Burke, a business analyst at the now-defunct financial firm, was given two minutes to describe his plan. Instead of presenting a do-gooder spiel, he appealed to Kackley’s business sense. “The number one reason why we should do this is not what you think I’m going to say,” Burke recalls telling Kackley. “We’ll be better business professionals if we know how to interact with a completely different demographic than ourselves.”

Impressed by the recent Notre Dame graduate, Kackley approved the plan, and Burke spent his two-week vacation drumming up volunteers from among his colleagues and elsewhere for the new Tax Assistance Program. His efforts paid off. “Some of those first volunteers are still volunteers today,” Burke says. “Everyone understands that taxes are complex, no matter what economic background you have.”

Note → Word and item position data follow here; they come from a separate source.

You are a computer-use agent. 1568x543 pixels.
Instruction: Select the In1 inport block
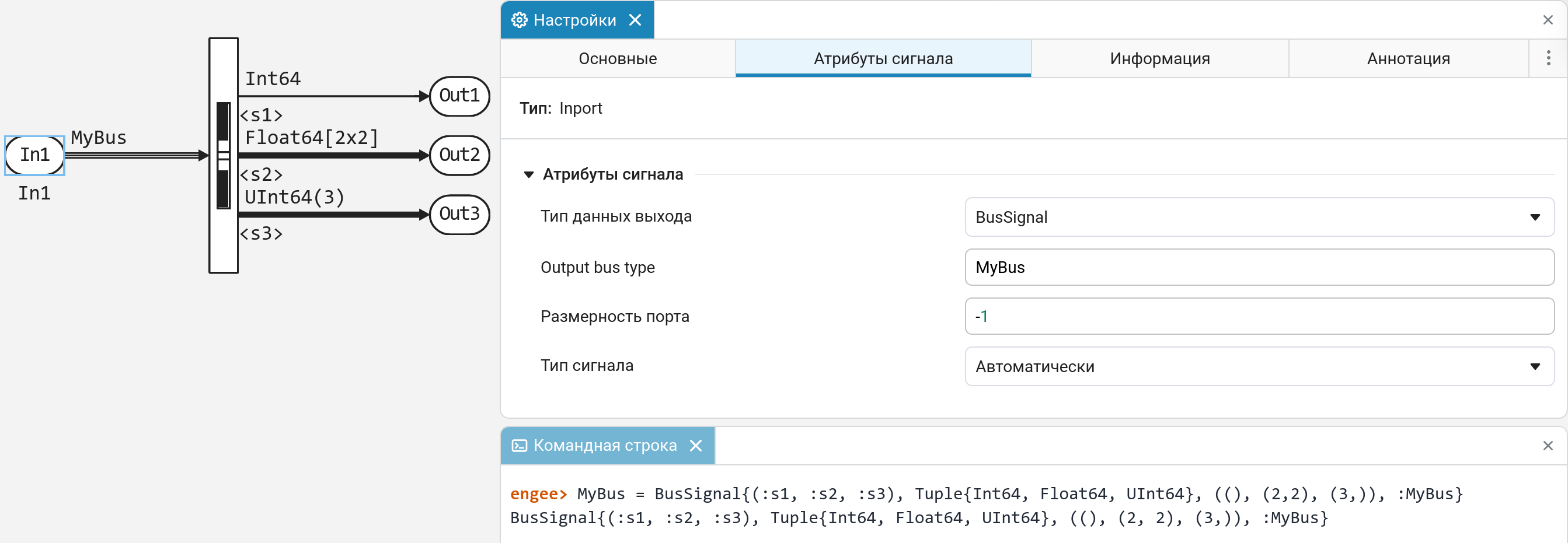34,156
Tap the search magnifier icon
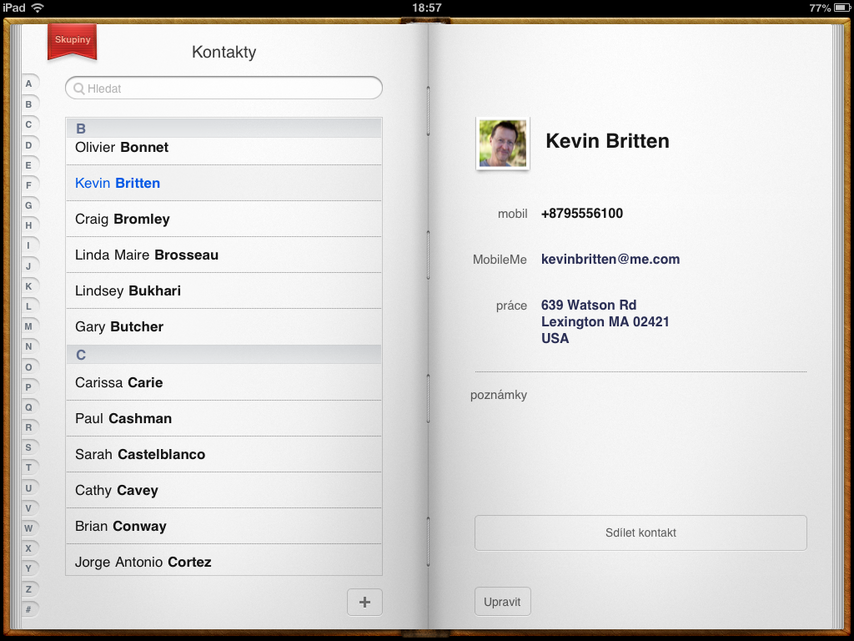This screenshot has width=854, height=641. coord(78,88)
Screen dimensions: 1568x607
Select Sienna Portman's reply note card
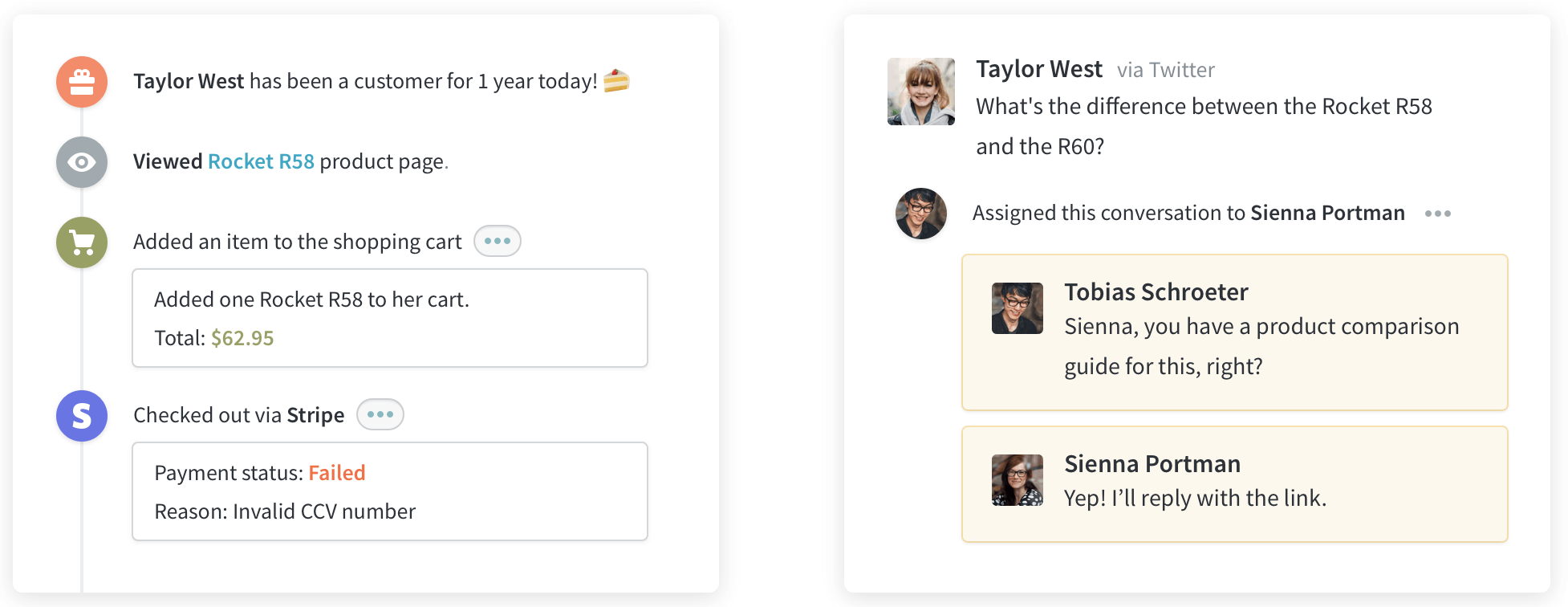1235,484
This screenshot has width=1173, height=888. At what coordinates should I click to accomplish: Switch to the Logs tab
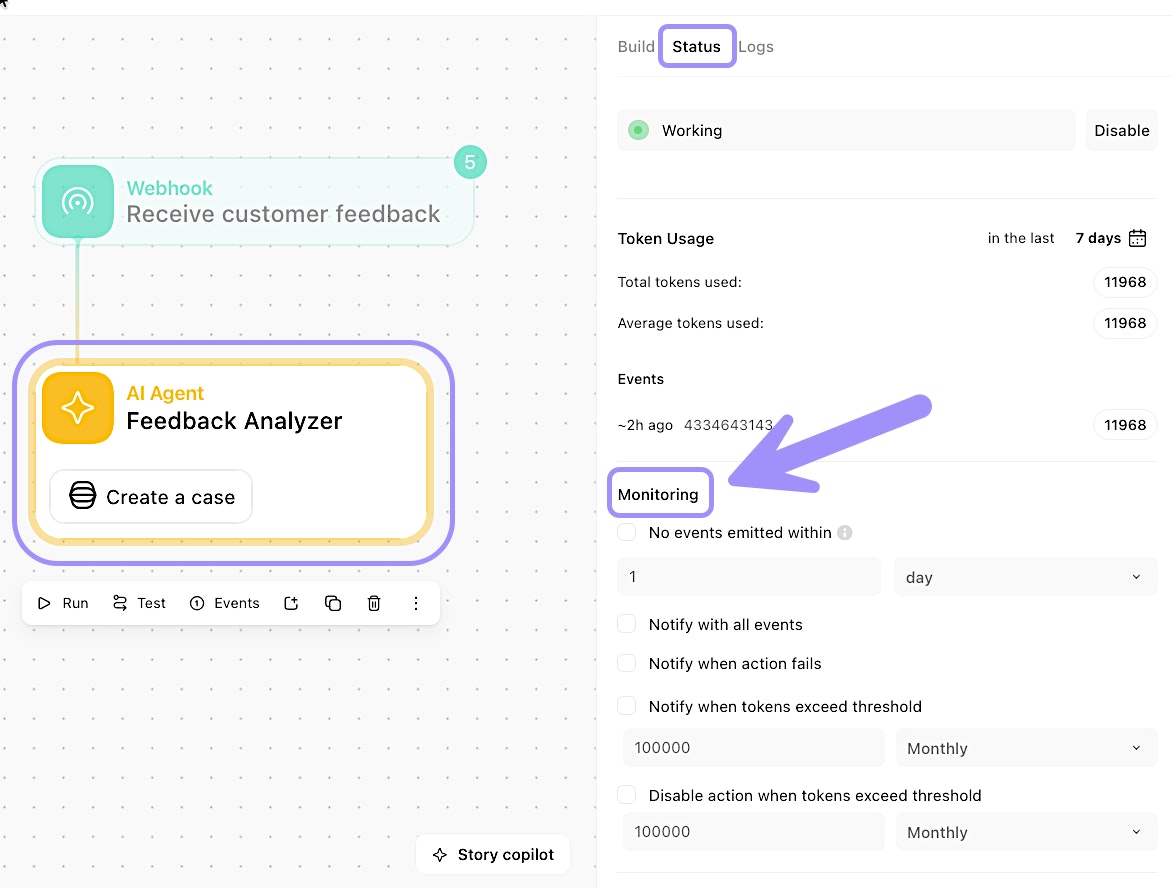[756, 47]
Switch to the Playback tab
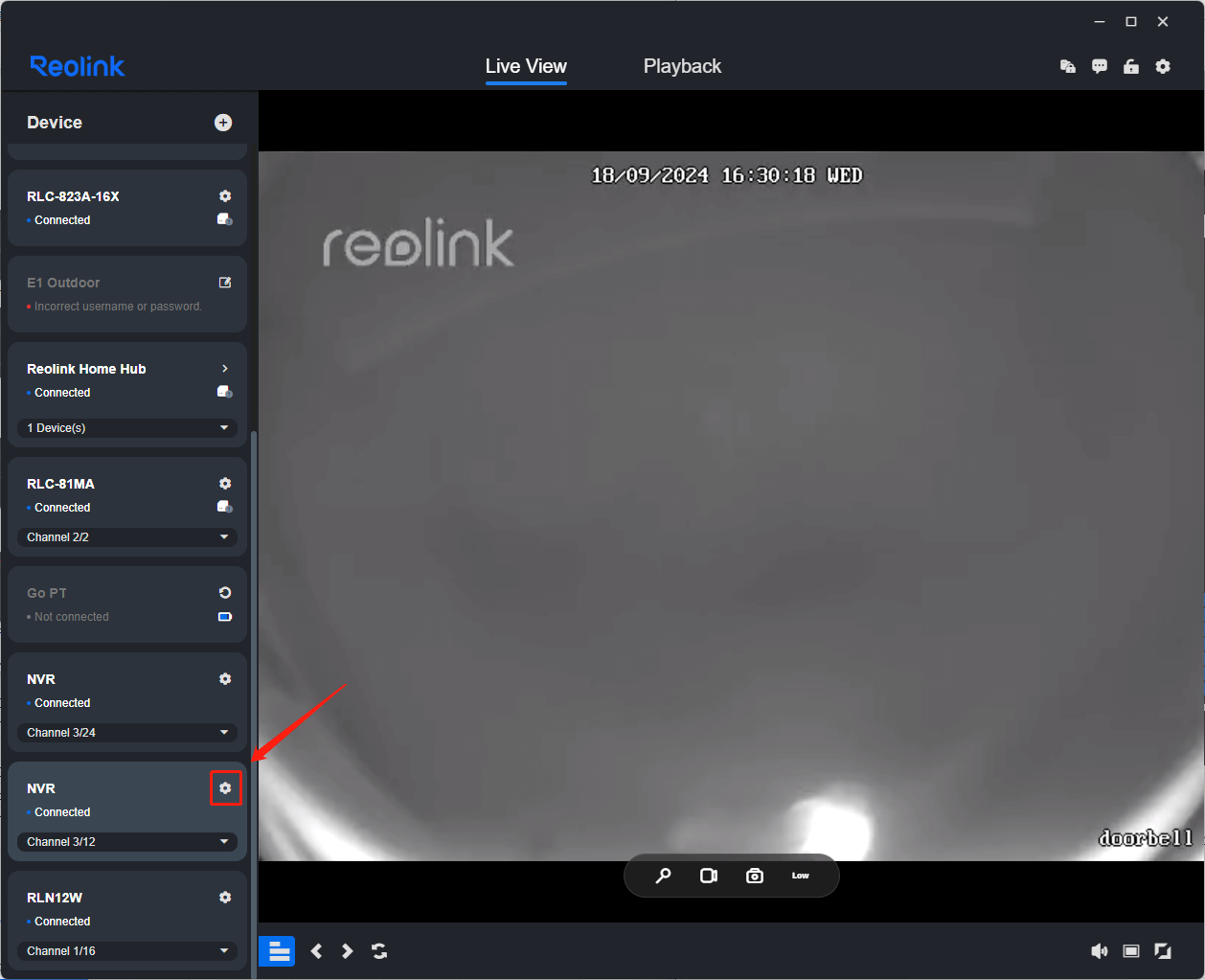Viewport: 1205px width, 980px height. click(682, 66)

Since its founding, the program has returned $295 million to 148,000 clients in the Chicago area, with the help of more than 16,000 volunteers. Last year, the organization—renamed Ladder Up to reflect the breadth of its services, which now include college financial aid and banking assistance—helped more than 25,000 clients and returned about $47 million to the community in tax refunds and other areas.

“The need is greater than ever with the economy, and for our clients, [the tax refund] is their biggest paycheck of the year,” says Burke, who went on to graduate from Harvard Business School and start his own private-equity firm. But he continues to volunteer at Ladder Up while soliciting financial and community support for the group. “The business sector has an obligation to give back,” he insists. “If this were an easy fight, there wouldn’t be any working poor.”